Standing in front of images of smoking power plants, and graphs showing ever-climbing CO2 concentrations in the atmosphere, Elon Musk was quite direct with his choice of words. ‘I think we collectively should do something about this,’ he concluded, drawing wild cheers from his audience.
This speech took place just a few weeks ago, when Musk and Tesla – his electric car company which is busy transforming the automotive industry – launched the ‘Powerwall’, marketed as the first wall-mounted battery for the home. With a lithium-ion core, it’s an adaptation of the power source used so successfully in Tesla cars. An individual unit stores ten kilowatt hours of electric energy, enabling our homes to become self-contained and off-grid sites, fed by personal or community-owned renewable power generators, for just $3,500.

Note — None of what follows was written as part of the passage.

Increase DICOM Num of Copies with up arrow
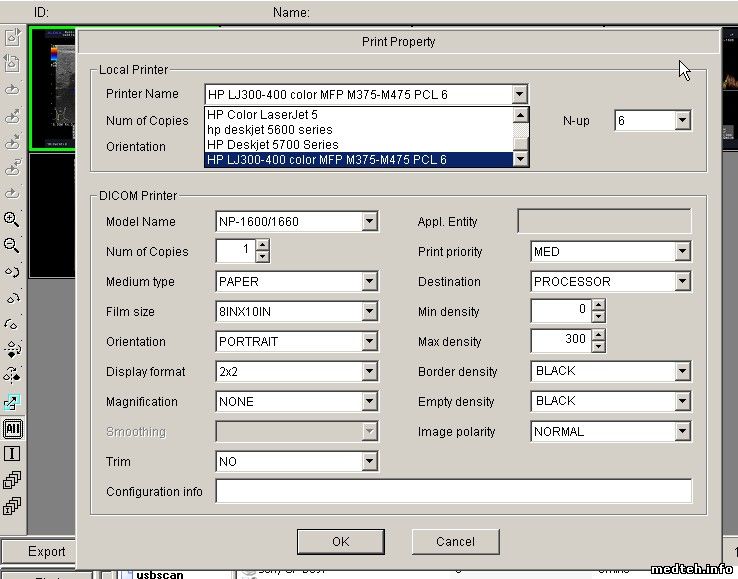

The Powerwall’s impact on renewables – which appears to drive Musk – is what has generated the largest response, with the idea that energy produced by solar, wind, or other forms could now be stored within homes until required. The problem of a guaranteed stable power supply has been repeatedly used by critics of renewable energy as a reason not to scale up operations, with fossil fuels such as coal and gas able to be burnt whenever necessary, as opposed to the intermittent nature of sunshine or strong winds.

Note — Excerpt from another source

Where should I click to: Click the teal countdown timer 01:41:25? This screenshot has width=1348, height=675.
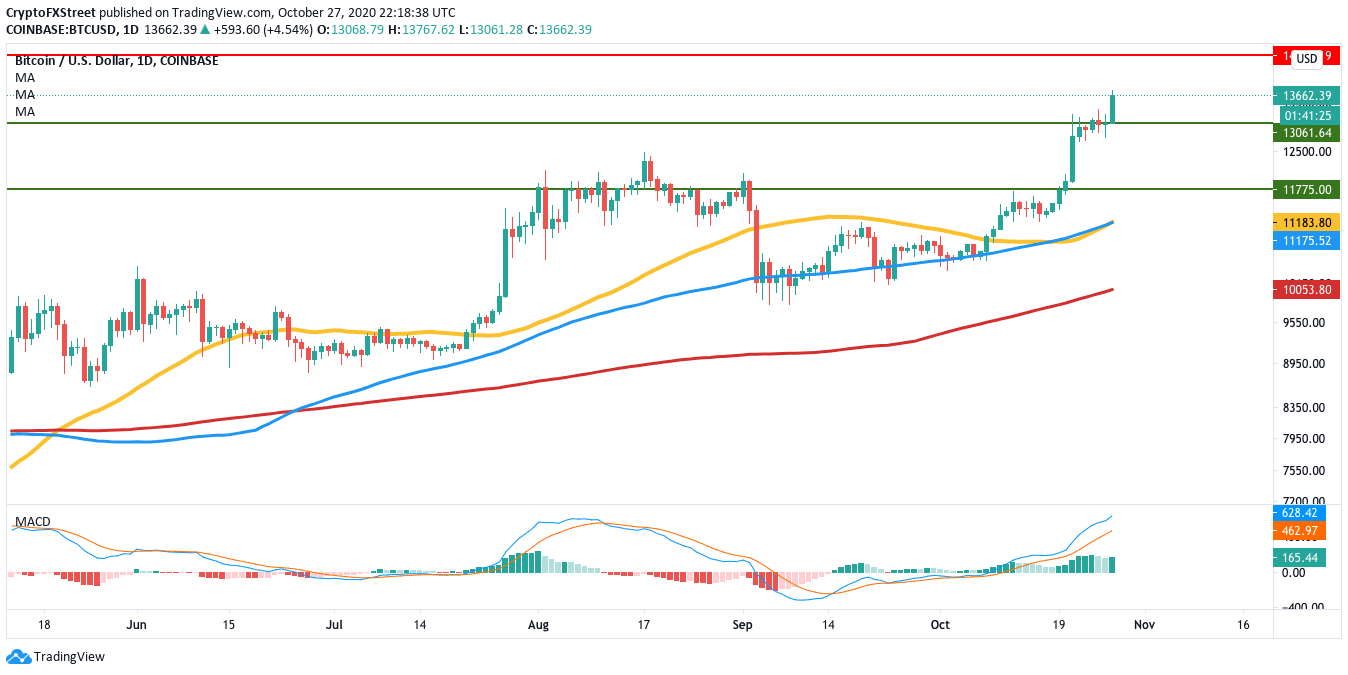[1307, 115]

Reinventing the battery in the form of the Powerwall could finally realise the true potential of renewable power generation, making it easier than ever before for people to disconnect from fossil fuel-producing, nation-wide energy systems. As Musk mentions, it could also (cost allowing) be extremely beneficial in parts of the world with no or intermittent power supplies, having a huge consequential impact on global development.

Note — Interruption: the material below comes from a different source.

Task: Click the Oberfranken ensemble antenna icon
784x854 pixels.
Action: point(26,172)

‘There will come a point where energy storage is going to be the vital partner to renewables,’ says campaigner and sustainability adviser Tony Juniper. ‘There are several families of technology that can help to do this. One, of course, is battery technology.’
Juniper predicts the Tesla battery will be ‘hugely disruptive’, inspiring people to keep improving that technology and improving efficiency. ‘At the same time there are people looking at other potential storage routes,’ he continues. ‘One I came across recently was using excess wind power and solar when people are not using it to be able to manufacture hydrogen, which can then be combined with carbon dioxide from flue gas and power stations to make methane, which then is used as a storage medium in the form of natural gas.’
‘We’ve had pump storage for some time; pumping water uphill when the wind is blowing. And then for heat storage, liquid salt technology that’s being used with concentrating solar power in desert areas. This is basically a super-heated molten material that enables you to generate heat. You can then generate power with that on a steam-driven turbine. So there are probably several ways in which we might be able to crack this problem.’
Of course, the environmental credentials of a battery also depend upon the initial sourcing of resources at the start of the production process. Industry experts have long experimented with the idea of recycling batteries as we do with metals, paper and other materials, but for a long time it was unclear whether it was possible to recycle and reuse post-consumer batteries into new products. Energizer is the first to show meaningful progress on this issue, with the release of its ‘EcoAdvanced’ single-use, alkaline batteries, containing four per cent recycled batteries.
While four per cent may not appear a significant proportion, the goal is to increase this number to 40 per cent by 2025. And, as it points out, all previous batteries – of which there are 500 million sold in the UK each year – have contained zero per cent recycled material, so anything more than that is worth acknowledging.
‘Recycled products that are actually better than the original will make sustainability truly mainstream,’ says Marc Boolish, Director of Technology at Energizer. He insists the core materials in the batteries are now able to be reused over and over without diminishing in any way, potentially kickstarting a system where batteries can be constantly recycled, and ending the reliance on mining of new raw materials.
There is clearly still a long way to go in order to meaningfully transform the way the battery industry operates. But the technology innovations being experimented with by different organisations shows that progress is steadily taking place. We may be seeing the start of a revolution which can solve both renewable energy storage and mineral resource depletion for good.